In the past year of leading political education programs primarily in organizing communities, I was faced with a number of questions and frustrations about how we could possibly transform our society when at base so many of us seem deeply unwilling to learn and take action. I knew in some sense that the answer to much of the despair people have felt in recent years must be learning about our reality and then together acting upon it, but I struggled to figure out how to get folks to prioritize this learning. I realized that this was a moment for me to take my own advice and seek answers from those who have done this work before me. Thus I’ve been undertaking a close read of Paulo Freire’s Pedagogy of the Oppressed to ground myself in the purpose and responsibility of liberatory education. 
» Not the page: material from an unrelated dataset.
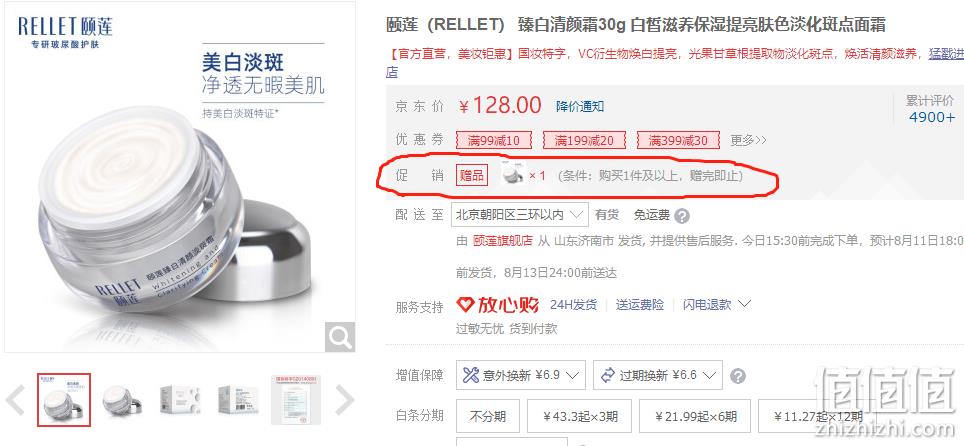
Task: Select 不分期 installment option
Action: point(488,416)
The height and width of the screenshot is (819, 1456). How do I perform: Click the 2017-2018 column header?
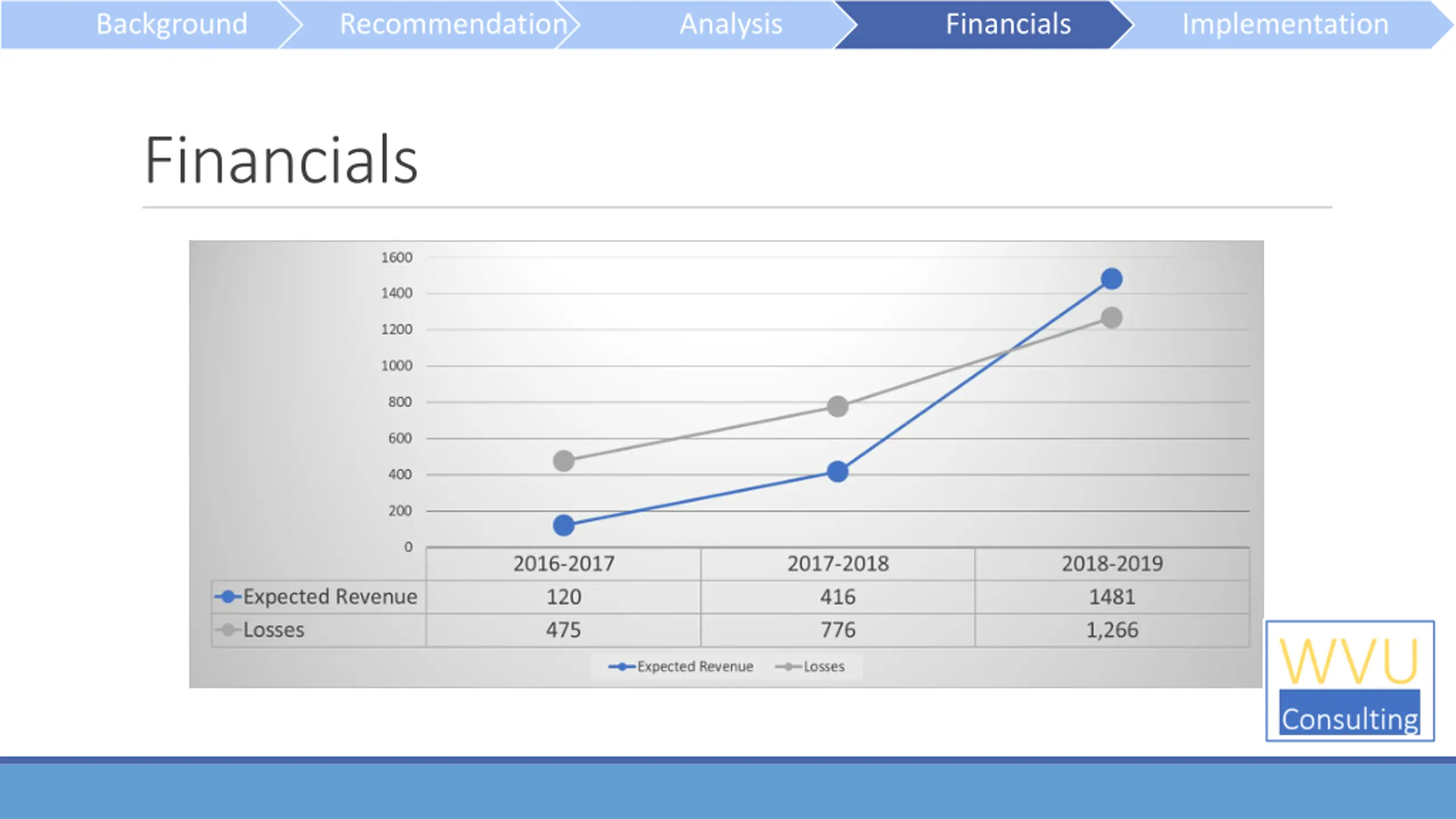point(838,564)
Revisiting Pedagogy of the Oppressed

Freire, the renowned Brazilian educator, has long been heralded as a revolutionary teacher who observed and theorized the connections between education and liberation. Freire’s pedagogy is uniquely powerful because it puts humanism and the pursuit of becoming more fully human at its center. He posits that oppression revokes or inhibits our full humanity, and only through reflection and action upon the world can we transform it and in the process become more fully human. 

“The oppressed, who have been shaped by the death-affirming climate of oppression, must find through their struggle the way to life-affirming humanization, which does not lie simply in having more to eat (although it does involve having more to eat and cannot fail to include this aspect). . . In order to regain their humanity they must cease to be things and fight as men and women. This is a radical requirement. They cannot enter the struggle as objects in order later to become human beings.” (Freire, pg 50) 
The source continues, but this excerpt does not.